DR. ROBERT WALLACE: I’m a teen with diabetes | Information


DR. WALLACE: I was diagnosed with diabetes when I was 12 years old, so four and a half years ago. I actually have type 1 diabetes and have been quite concerned about it since I found out I had the disease. I enjoy doing research on the internet and I found out that this disease affects millions of Americans. I have an autoimmune disease where my body starts attacking the beta cells in the pancreas that make insulin. Insulin enables glucose to enter our body cells, which is converted into energy to support the functioning of our body. Now that I’m 16 I can honestly say that I know a lot about my body and its processes because I am curious and regularly study diabetes and current treatments.

My type 1 diabetes was recognized early, but it could have been fatal as the body ultimately uses the fat that is stored for energy and you can starve to death. I just want to make sure that everyone in my situation is diagnosed early so they don’t really get sick without knowing the potential dangers.

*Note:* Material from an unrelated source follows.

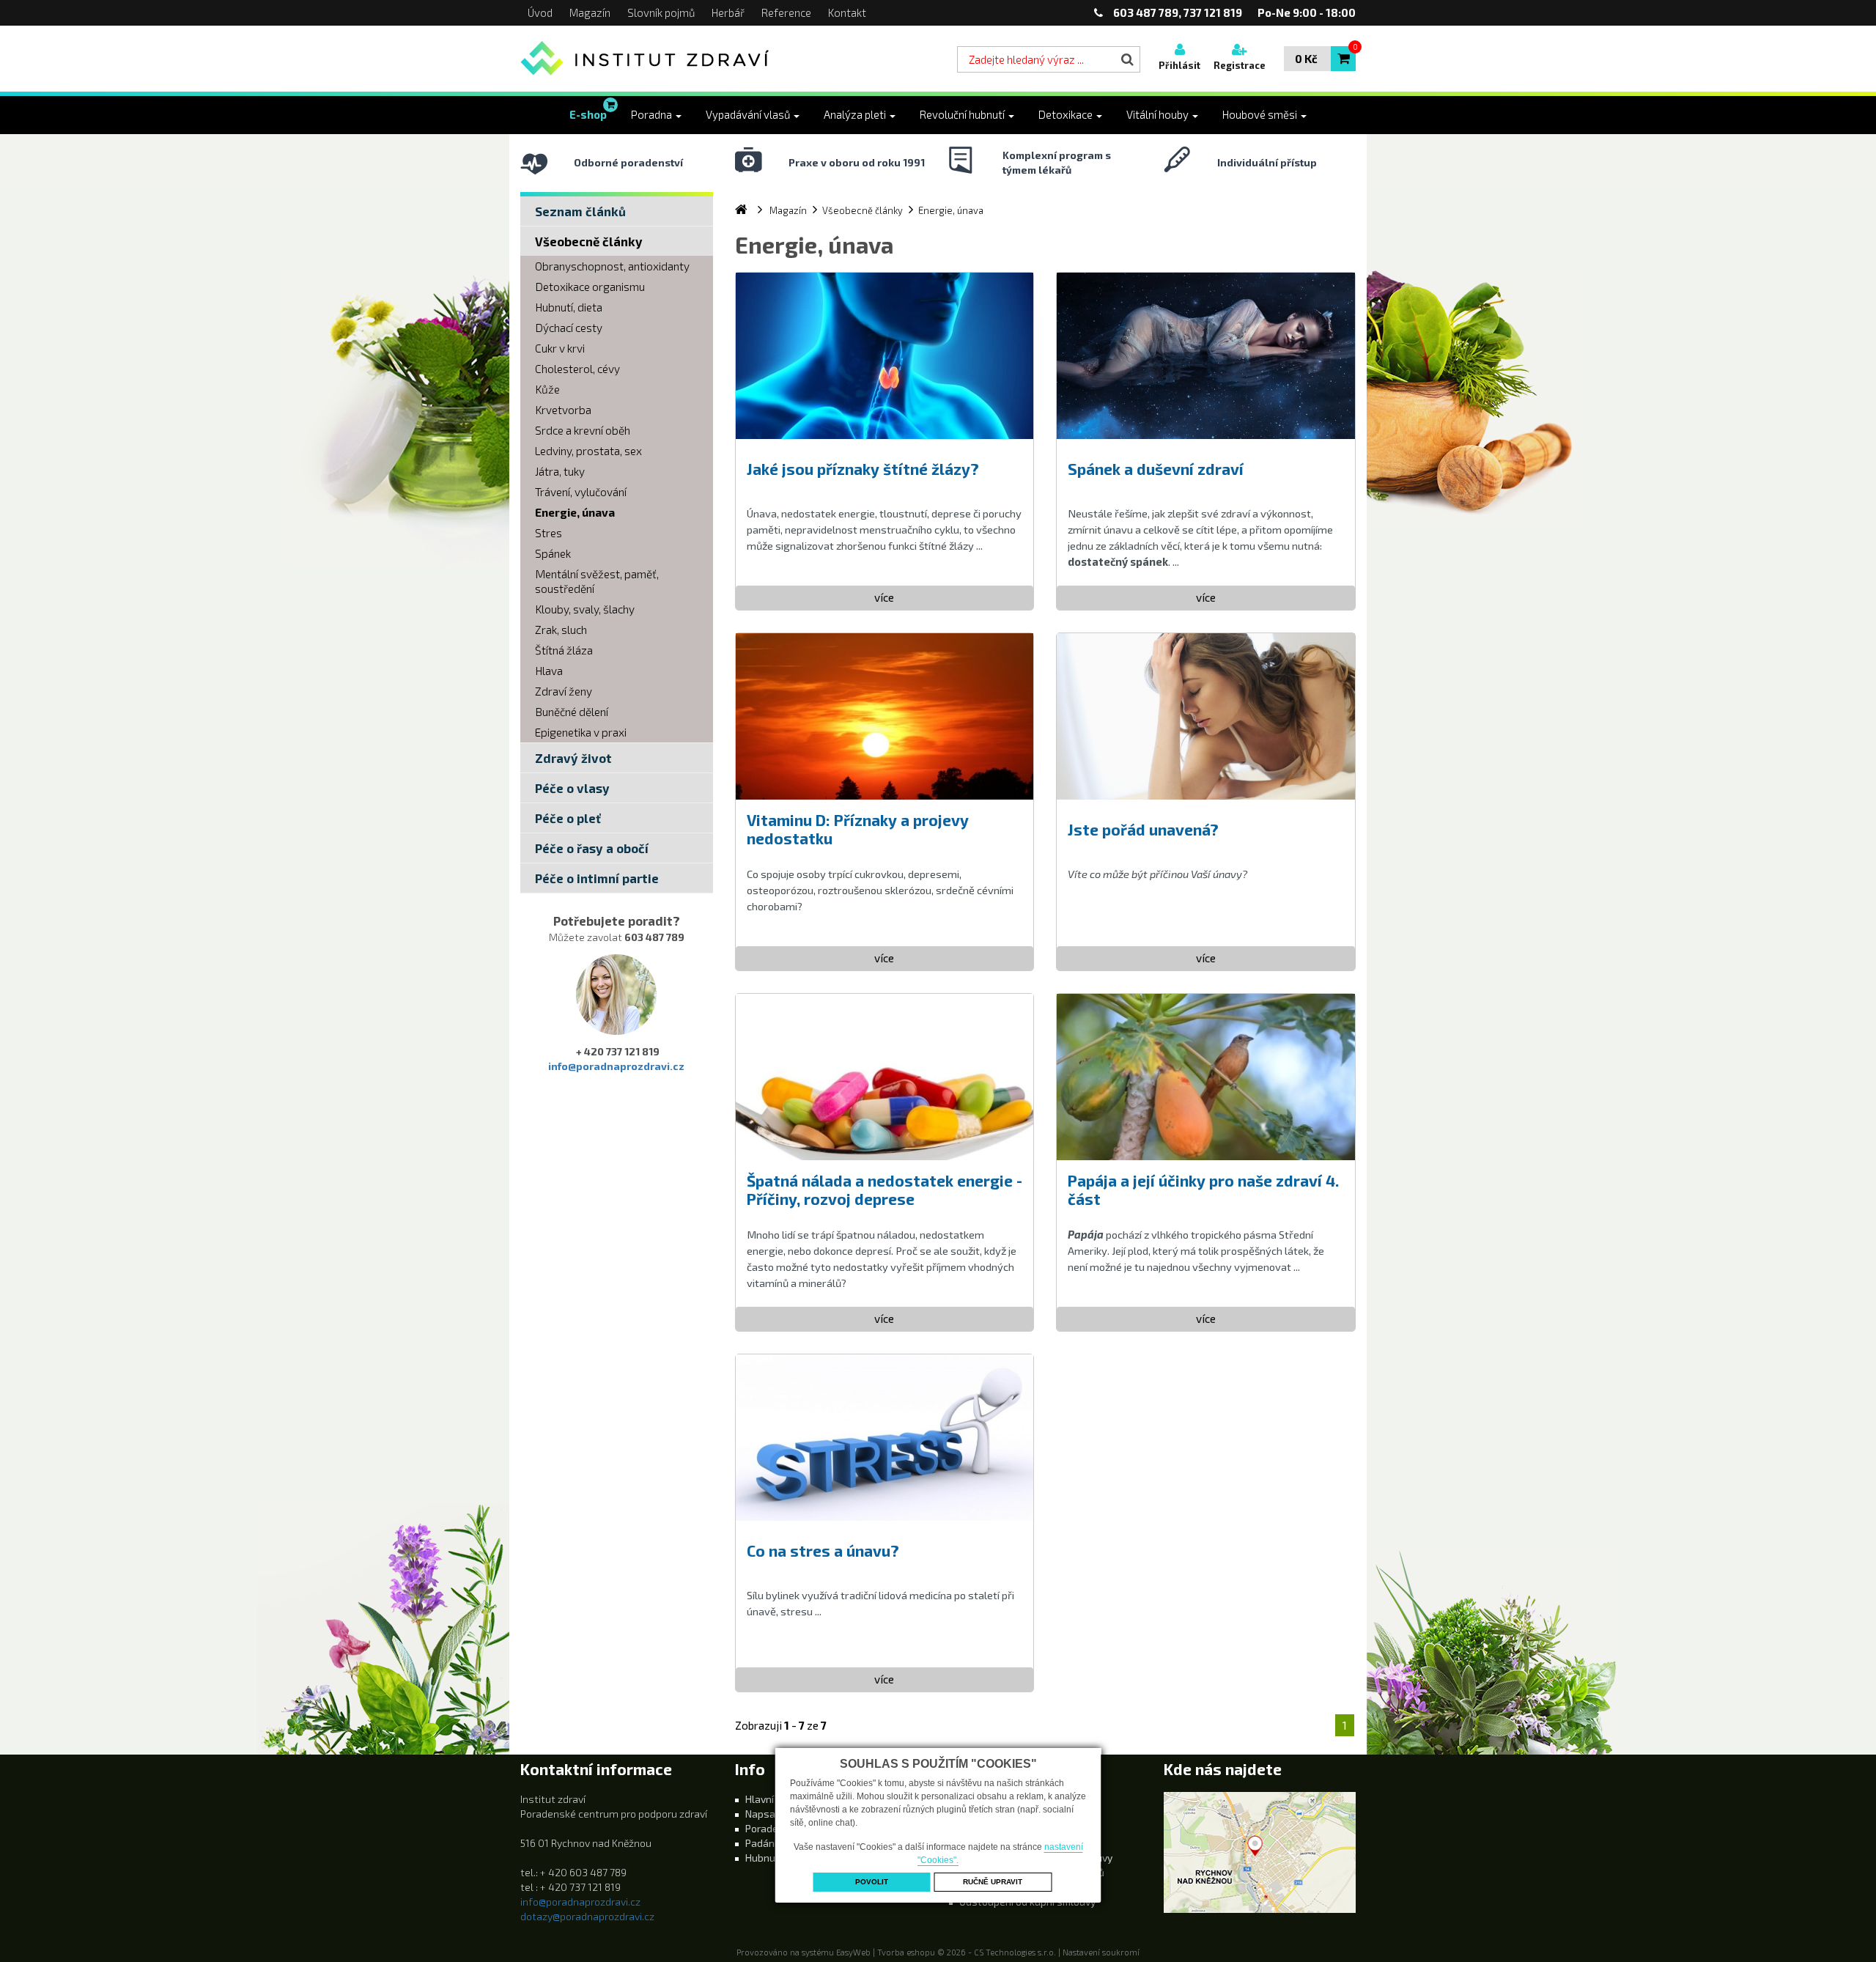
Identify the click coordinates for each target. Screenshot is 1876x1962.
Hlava (549, 670)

I need to check my blood sugar levels several times a day. And when I don’t make enough insulin in my body, I have to inject or use the pump to make sure my blood sugar levels are correct. I understand that I will have to do this for the rest of my life, so I have already adjusted my mentality to face this challenge. I don’t wish my condition to any other teenager, but for the unfortunate ones who have similar problems, I hope they can be diagnosed early and take the necessary steps to stay healthy. – Stay strong, via email

STAYING STRONG: Thank you for your very inspiring letter. You are a young man who is wise beyond his years. It’s great that you face your challenge with so much personal strength.

It is extremely important that everyone at any age be diagnosed as soon as symptoms appear. The basic symptoms of type 1 diabetes are frequent urination, fatigue, blurred vision, excessive hunger and thirst, and dramatic weight loss in a short period of time. If you have any of these symptoms it is very important that your family doctor or local doctor diagnose you. The good news is that treatments in the world of medicine and with your particular ailment are constantly evolving and evolving.

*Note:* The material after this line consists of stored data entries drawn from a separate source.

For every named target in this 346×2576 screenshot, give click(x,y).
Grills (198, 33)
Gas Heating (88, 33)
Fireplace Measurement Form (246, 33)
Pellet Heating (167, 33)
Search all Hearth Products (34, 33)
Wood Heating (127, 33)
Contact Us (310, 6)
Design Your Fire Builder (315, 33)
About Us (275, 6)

DR. WALLACE: I love spicy food, just like my father. He can handle some really hot, flavorful foods. We love Mexican food, Indian food, Thai food and so on. The hotter the better. My mother doesn’t eat anything spicy except mild salsa. If a salsa is marked as “medium” it won’t touch it!

I wonder if there’s a gene my dad passed on to me because I like to eat spicy foods, but my brothers and mom just won’t touch them. – Spicy Sister, via email

SPICY SISTER: You were not born with a particular flavor-loving gene, nor did you inherit it from your father. It is likely that you began to enjoy the taste after repeated contact with spicy foods or spices.

For example, having a really hot sauce can make your body react like you’re in pain. This can cause your brain to become temporarily flooded with endorphins, which can give you some level of short-term happiness. This type of chemical reaction can improve some people’s mood and in some cases even lower their depression. So please enjoy all kinds of foods that your stomach can tolerate.